--- PROVIDED TEXT ---

In [45]:
from bs4 import BeautifulSoup
import unittest
import requests


## Problem 0
There are 10 images on the page http://newmantaylor.com/gallery.html. Some of them have "alt text", which is the text that is displayed or spoken because of browser limitations, or because someone is using a screen reader, for example. Scrape this page and print out the alt text for each image. If there is no alt text, print "No alternative text provided!" The code you write should be general enough to work for any similar page with 10 images like this (not just this one), just by changing the URL to a different one.

In [46]:
page = requests.get("http://newmantaylor.com/gallery.html")
soup = BeautifulSoup(page.text, 'html.parser')
img_tags = soup.find_all("img")
for img in img_tags:
    print(img.get("alt", "No alternative text provided!"))


Waving Kitty 1
No alternative text provided!
Waving Kitty 3
Waving Kitty 4
Waving Kitty 5
Waving Kitty 6
No alternative text provided!

--- STORED ROWS ---

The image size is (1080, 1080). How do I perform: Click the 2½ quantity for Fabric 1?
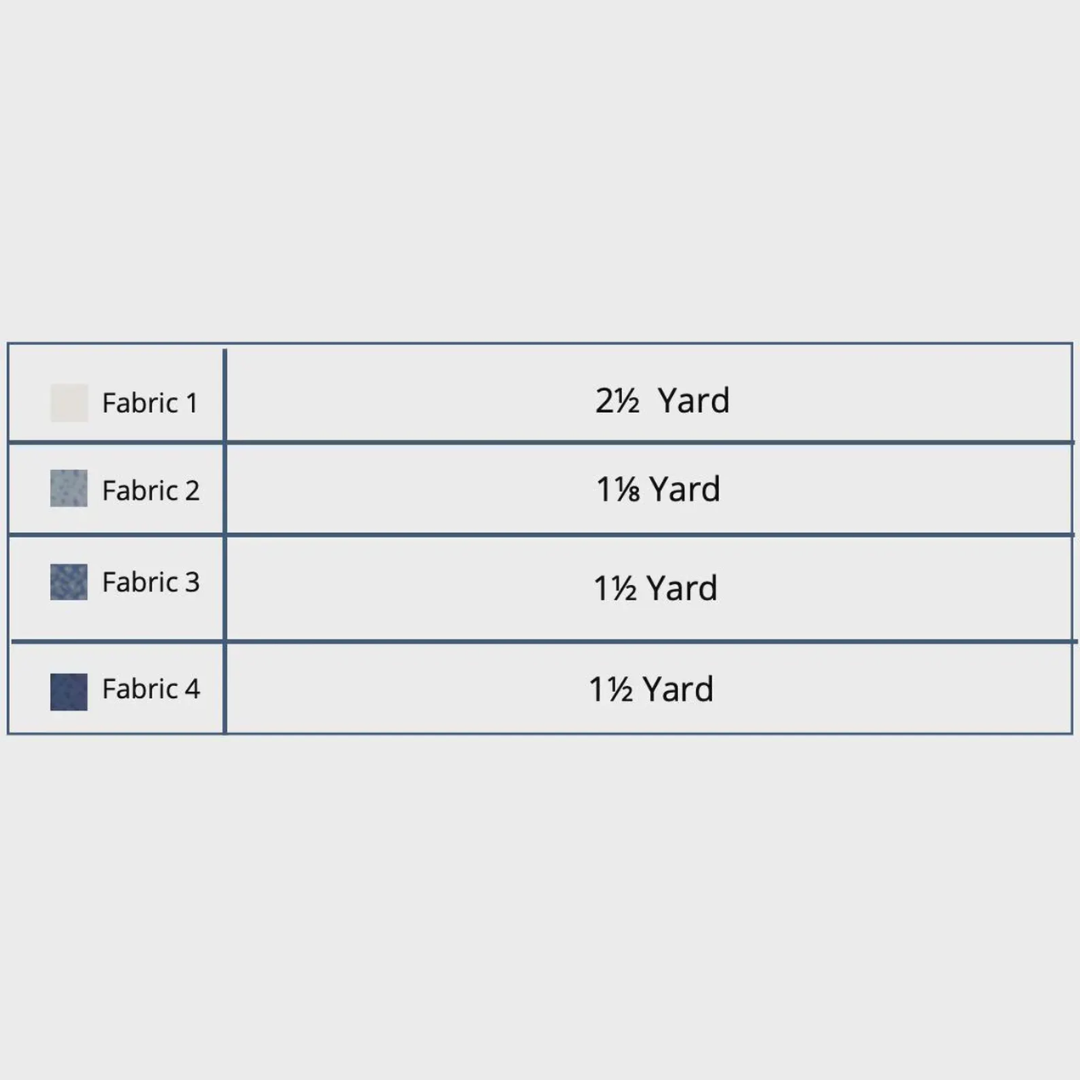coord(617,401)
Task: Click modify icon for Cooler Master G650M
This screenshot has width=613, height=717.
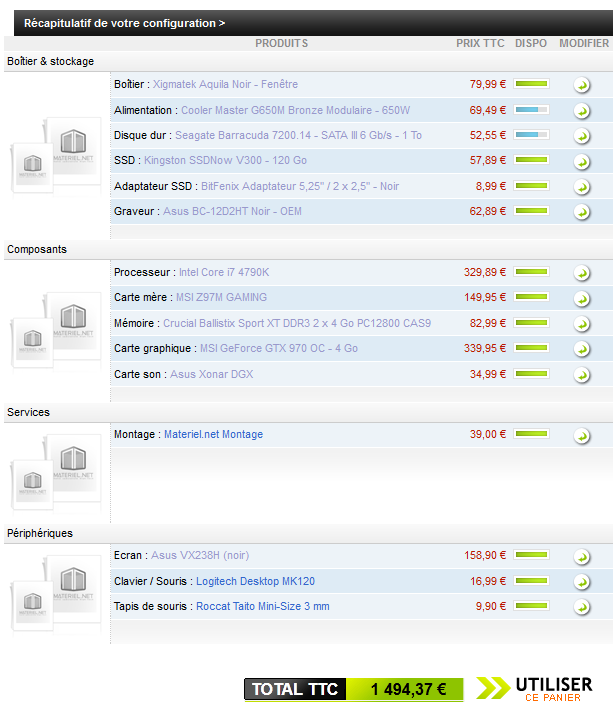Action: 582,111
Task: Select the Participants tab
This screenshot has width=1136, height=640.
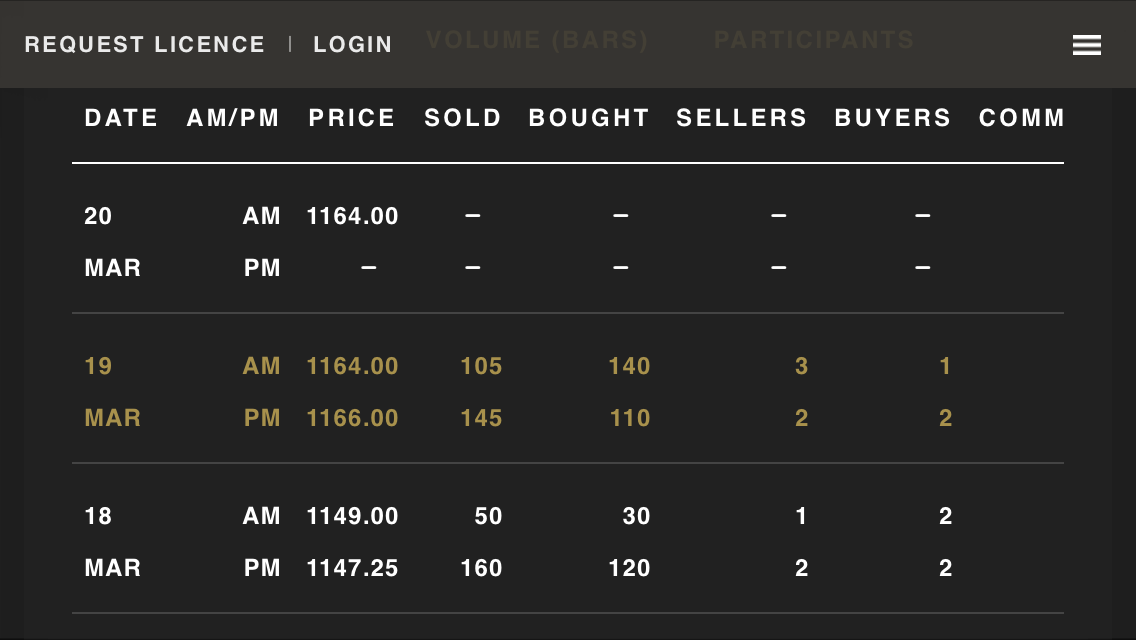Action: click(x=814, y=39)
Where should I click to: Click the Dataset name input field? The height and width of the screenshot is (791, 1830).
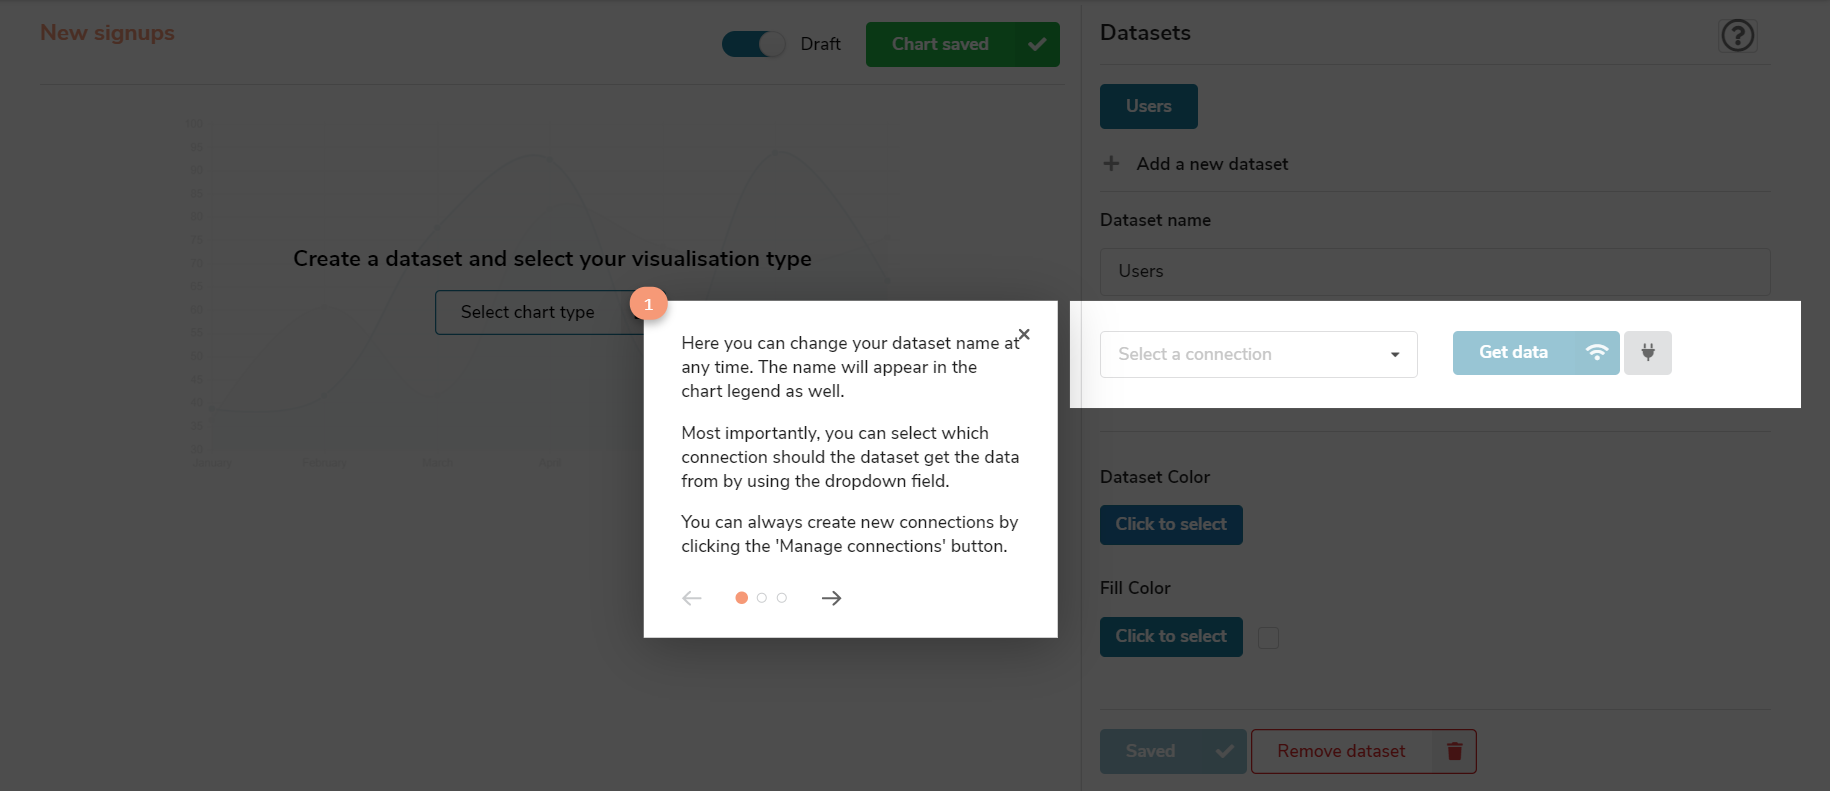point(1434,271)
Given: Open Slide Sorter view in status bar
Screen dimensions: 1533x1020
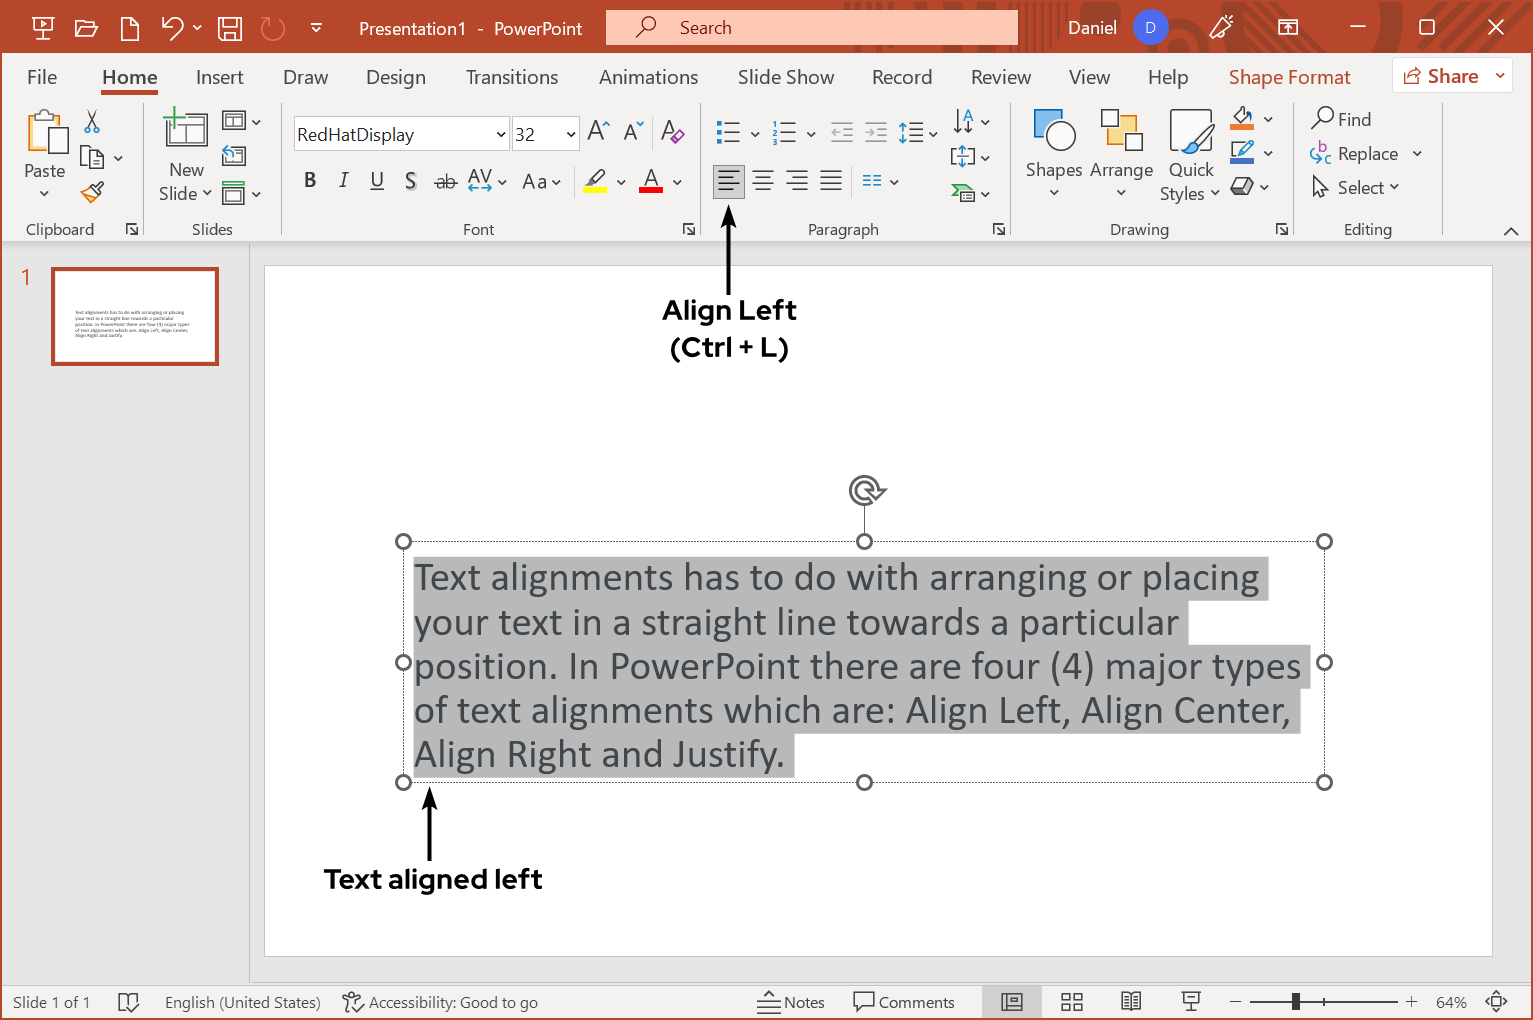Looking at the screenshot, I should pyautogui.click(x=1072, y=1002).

---

#### TO DO
A: In the alt-text scraping exercise, what should be printed for an image that has no alt text?
B: Write out, word for word, the stretch of the alt-text scraping exercise from "## Problem 0" through "soup = BeautifulSoup(page.text, 'html.parser')".

#### TASK-BY-TASK RESULTS
A: "No alternative text provided!"

B:
## Problem 0
There are 10 images on the page http://newmantaylor.com/gallery.html. Some of them have "alt text", which is the text that is displayed or spoken because of browser limitations, or because someone is using a screen reader, for example. Scrape this page and print out the alt text for each image. If there is no alt text, print "No alternative text provided!" The code you write should be general enough to work for any similar page with 10 images like this (not just this one), just by changing the URL to a different one.

In [46]:
page = requests.get("http://newmantaylor.com/gallery.html")
soup = BeautifulSoup(page.text, 'html.parser')